For all the discomfort, exhaustion and dread they entailed, the thing that really stood out about these trips was how random they were, how reliably weird. I’d find myself standing in a gas station lot, munching a Hot Pocket in the shadow of the Rockies, or browsing a boondock variety store that sold nothing but Fritos, fridge magnets and bargain brand cigarettes. Then I’d be back in the truck, performing a screeching sing-along because, after 650 miles of religious instruction, the music stations had finally kicked in.
At the end of the day, I always made a point of finding a bar, eager for a bit of good-natured banter with the locals. These weren’t the kinds of places you’d find in the guidebooks. Some of them were quite scary, particularly during my spiky-haired Flock of Seagulls phase. I remember walking into a joint in Montana and the conversation stopping dead. Had there been a piano player, he’d have stopped too. There wasn’t much in the way of banter that night, but there wasn’t much in the way of bodily harm, either, which was a plus.
One of my most enduring memories from this time is stopping off at a South Dakota casino that had a name like Grim Horizons and whose skewed, cinema-style marquee promised a “Free Drink When You Cash Your Paycheck Here!” I didn’t have a paycheck to cash, but I was able to take advantage of the casino’s innovative Wallet Depleter® program. Later, over one-dollar Buds at a local bar, I grumbled about my bad luck to a man with a large mustache. Looking back at it now, I’m pretty sure he wasn’t listening.

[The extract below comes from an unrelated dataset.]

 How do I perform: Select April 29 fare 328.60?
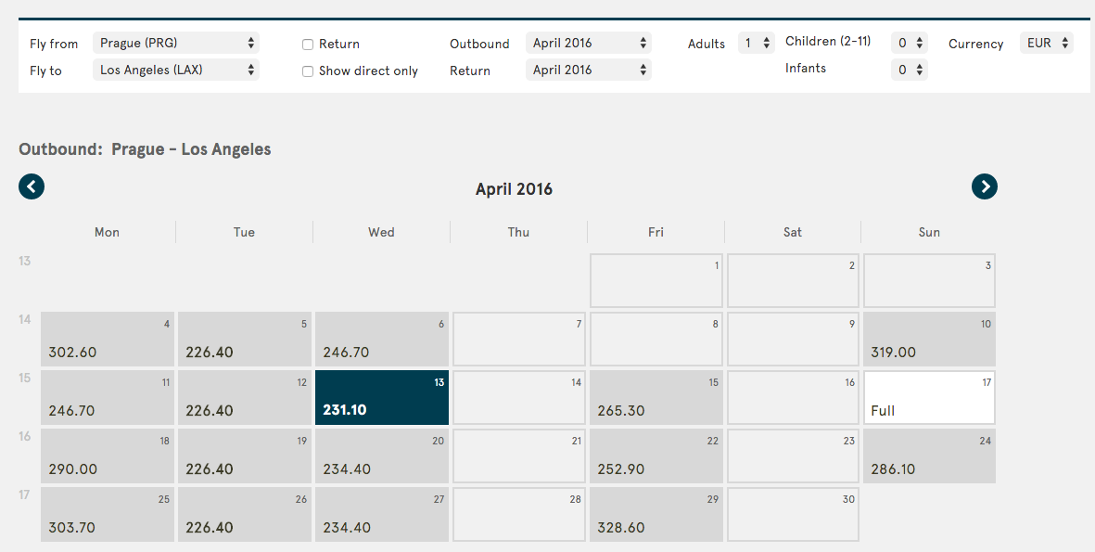pyautogui.click(x=656, y=515)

As unpleasant as all this sounds, these trips still rank as some of the most memorable and enjoyable I have ever taken. The reason for this, I think, boils down to the fact that, under normal circumstances, I would never have chosen to do and see these things. There was no wish list, no itinerary—just me, a place to be and a big bunch of uncertainties along the way. That’s the spirit of the American cross-country trip, isn’t it, possibly the purest expression of the atavistic urge to keep moving. And if I was tapping into something primitive here, the effect was heightened by my Neolithic lodgings.
Of course, it didn’t hurt that these journeys weren’t costing me anything. Had I spent $2,500 on a sightseeing tour of the Midwest, my enthusiasm might have waned. As it stood, I was getting paid to drive past the Idaho Potato Museum en route to the Shoddy Drape Motel. That took the pressure off. I was free to be as interested in the awful and the mundane as I was the beautiful.

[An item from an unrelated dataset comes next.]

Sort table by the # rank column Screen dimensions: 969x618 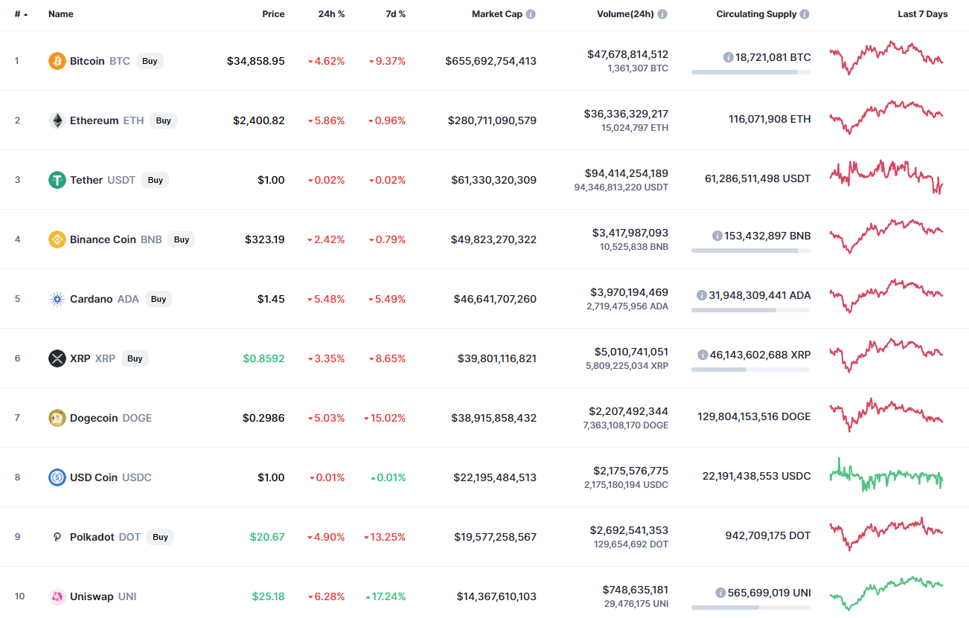pyautogui.click(x=18, y=14)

But then, there was an abundance of profound beauty on these trips: canyons, salt flats, mountain ranges, red deserts, old-growth forests, jagged waterfronts, beaming skylines—a bewildering variety of landscapes whose splendor was intensified by the fact that I was going through them rather than to them. It’s the difference between seeing a giraffe in a zoo and seeing one strolling around in the wild. With serendipity comes an entirely different category of thrill.

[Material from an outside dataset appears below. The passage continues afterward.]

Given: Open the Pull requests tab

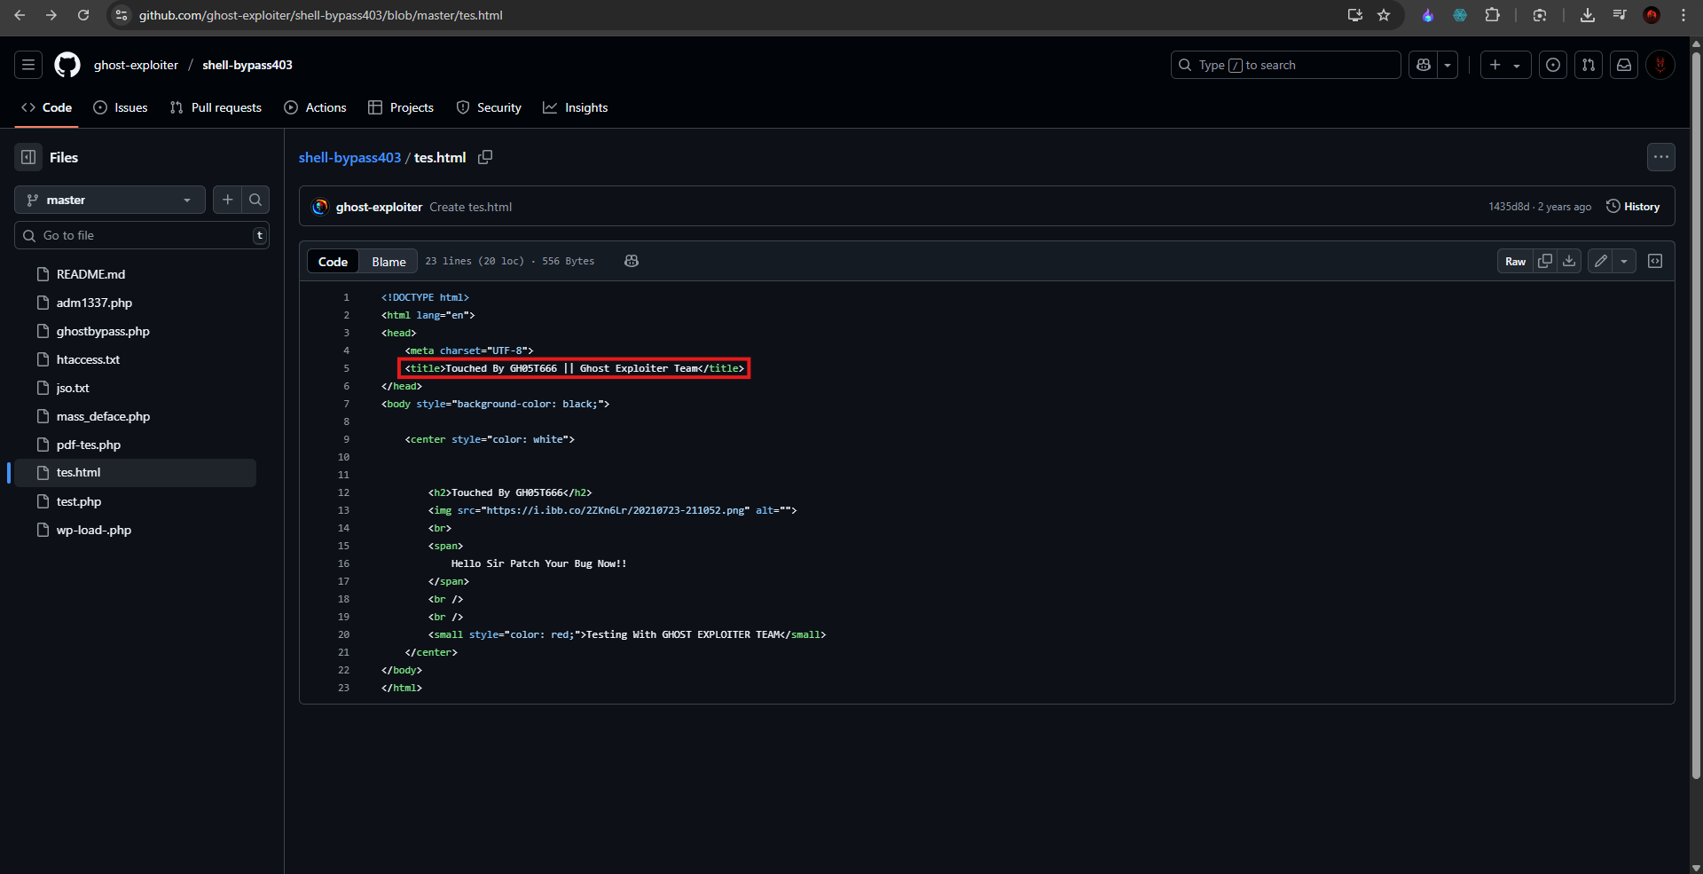Looking at the screenshot, I should (216, 107).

The last long-haul moving job I ever did was to San Francisco. It was in a rental this time rather than the Merc, meaning I’d be flying home rather than driving, which was a relief. I wasn’t due to head out until the following day, so, with the work done and the truck dropped off, I took a cab to a park overlooking the Golden Gate Bridge. I sat there long enough to watch the sun go down and the mist roll in, then went off to find an affordable hotel. It was, as I recall, one of the most wonderfully horrible I’d stayed in yet.